Previous large language models, like LLaDA2.0, faced a challenge: improving the quality of the text they generate often slowed down the speed at which they could create it, and vice versa. It was hard to get both high quality *and* fast performance at the same time. Essentially, there was a trade-off between how good the output was and how quickly it was produced.
What's the solution?
The researchers solved this by combining two different methods of text generation – one that prioritizes speed and another that prioritizes quality. They created a system with two 'modes': 'Speedy Mode' which generates text quickly but uses a second step to refine it, and 'Quality Mode' which focuses on accuracy and detail. They also used a new type of learning called Reinforcement Learning to help the model better understand and follow instructions, and they increased the amount of text the model can consider at once. Finally, they released two versions of the model, a smaller one (16B) and a larger one (100B).
Why it matters?
This work is important because it demonstrates a way to build very large language models that don't force you to choose between speed and quality.

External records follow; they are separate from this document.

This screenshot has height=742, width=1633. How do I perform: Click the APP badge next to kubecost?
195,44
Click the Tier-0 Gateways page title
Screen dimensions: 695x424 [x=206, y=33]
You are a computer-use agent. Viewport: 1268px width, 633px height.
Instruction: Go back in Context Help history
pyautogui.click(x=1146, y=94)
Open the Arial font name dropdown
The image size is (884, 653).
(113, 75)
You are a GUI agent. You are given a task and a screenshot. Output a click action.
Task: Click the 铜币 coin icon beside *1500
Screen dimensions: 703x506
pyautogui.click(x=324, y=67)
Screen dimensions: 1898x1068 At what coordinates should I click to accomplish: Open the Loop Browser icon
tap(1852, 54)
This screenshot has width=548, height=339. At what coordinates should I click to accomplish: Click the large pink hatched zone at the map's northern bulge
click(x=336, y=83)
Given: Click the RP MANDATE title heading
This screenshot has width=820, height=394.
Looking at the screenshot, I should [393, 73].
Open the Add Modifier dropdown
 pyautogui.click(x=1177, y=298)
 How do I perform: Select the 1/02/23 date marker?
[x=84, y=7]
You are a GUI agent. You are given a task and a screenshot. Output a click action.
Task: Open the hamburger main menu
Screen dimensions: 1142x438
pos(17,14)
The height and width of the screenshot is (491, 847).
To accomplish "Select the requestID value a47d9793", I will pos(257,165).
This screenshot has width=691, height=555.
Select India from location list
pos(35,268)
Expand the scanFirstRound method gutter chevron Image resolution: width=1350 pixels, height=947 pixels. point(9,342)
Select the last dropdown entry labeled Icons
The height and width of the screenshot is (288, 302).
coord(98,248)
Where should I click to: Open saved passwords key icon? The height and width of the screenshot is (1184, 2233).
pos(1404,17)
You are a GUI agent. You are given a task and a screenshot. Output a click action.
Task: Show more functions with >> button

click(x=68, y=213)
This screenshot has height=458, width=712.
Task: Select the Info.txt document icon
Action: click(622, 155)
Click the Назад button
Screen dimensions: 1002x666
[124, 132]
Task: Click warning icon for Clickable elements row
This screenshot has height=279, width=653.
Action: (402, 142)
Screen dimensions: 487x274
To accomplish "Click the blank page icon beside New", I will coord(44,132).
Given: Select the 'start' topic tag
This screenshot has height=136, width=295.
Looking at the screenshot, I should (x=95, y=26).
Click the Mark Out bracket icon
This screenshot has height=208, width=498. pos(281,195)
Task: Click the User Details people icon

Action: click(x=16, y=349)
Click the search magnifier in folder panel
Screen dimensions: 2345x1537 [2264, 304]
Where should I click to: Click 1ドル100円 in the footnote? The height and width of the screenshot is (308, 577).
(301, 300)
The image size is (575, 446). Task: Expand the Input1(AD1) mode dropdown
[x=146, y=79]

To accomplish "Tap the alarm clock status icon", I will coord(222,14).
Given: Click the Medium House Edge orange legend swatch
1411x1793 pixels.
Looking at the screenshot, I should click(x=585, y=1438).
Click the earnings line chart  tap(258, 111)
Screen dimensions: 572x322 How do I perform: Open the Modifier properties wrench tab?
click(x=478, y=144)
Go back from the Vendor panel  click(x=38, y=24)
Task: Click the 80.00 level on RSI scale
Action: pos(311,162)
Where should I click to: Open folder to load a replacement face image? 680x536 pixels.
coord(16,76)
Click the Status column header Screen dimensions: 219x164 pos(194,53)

The resulting models, especially the 100B version, are incredibly fast at tasks like coding – generating code at a rate of almost 900 tasks per second – while still performing well on a variety of other benchmarks. This makes these models more practical for real-world applications where both speed and accuracy are crucial.
Abstract
While LLaDA2.0 showcased the scaling potential of 100B-level block-diffusion models and their inherent parallelization, the delicate equilibrium between decoding speed and generation quality has remained an elusive frontier. Today, we unveil LLaDA2.1, a paradigm shift designed to transcend this trade-off. By seamlessly weaving Token-to-Token (T2T) editing into the conventional Mask-to-Token (M2T) scheme, we introduce a joint, configurable threshold-decoding scheme. This structural innovation gives rise to two distinct personas: the Speedy Mode (S Mode), which audaciously lowers the M2T threshold to bypass traditional constraints while relying on T2T to refine the output; and the Quality Mode (Q Mode), which leans into conservative thresholds to secure superior benchmark performances with manageable efficiency degrade. Furthering this evolution, underpinned by an expansive context window, we implement the first large-scale Reinforcement Learning (RL) framework specifically tailored for dLLMs, anchored by specialized techniques for stable gradient estimation. This alignment not only sharpens reasoning precision but also elevates instruction-following fidelity, bridging the chasm between diffusion dynamics and complex human intent. We culminate this work by releasing LLaDA2.1-Mini (16B) and LLaDA2.1-Flash (100B). Across 33 rigorous benchmarks, LLaDA2.1 delivers strong task performance and lightning-fast decoding speed. Despite its 100B volume, on coding tasks it attains an astounding 892 TPS on HumanEval+, 801 TPS on BigCodeBench, and 663 TPS on LiveCodeBench.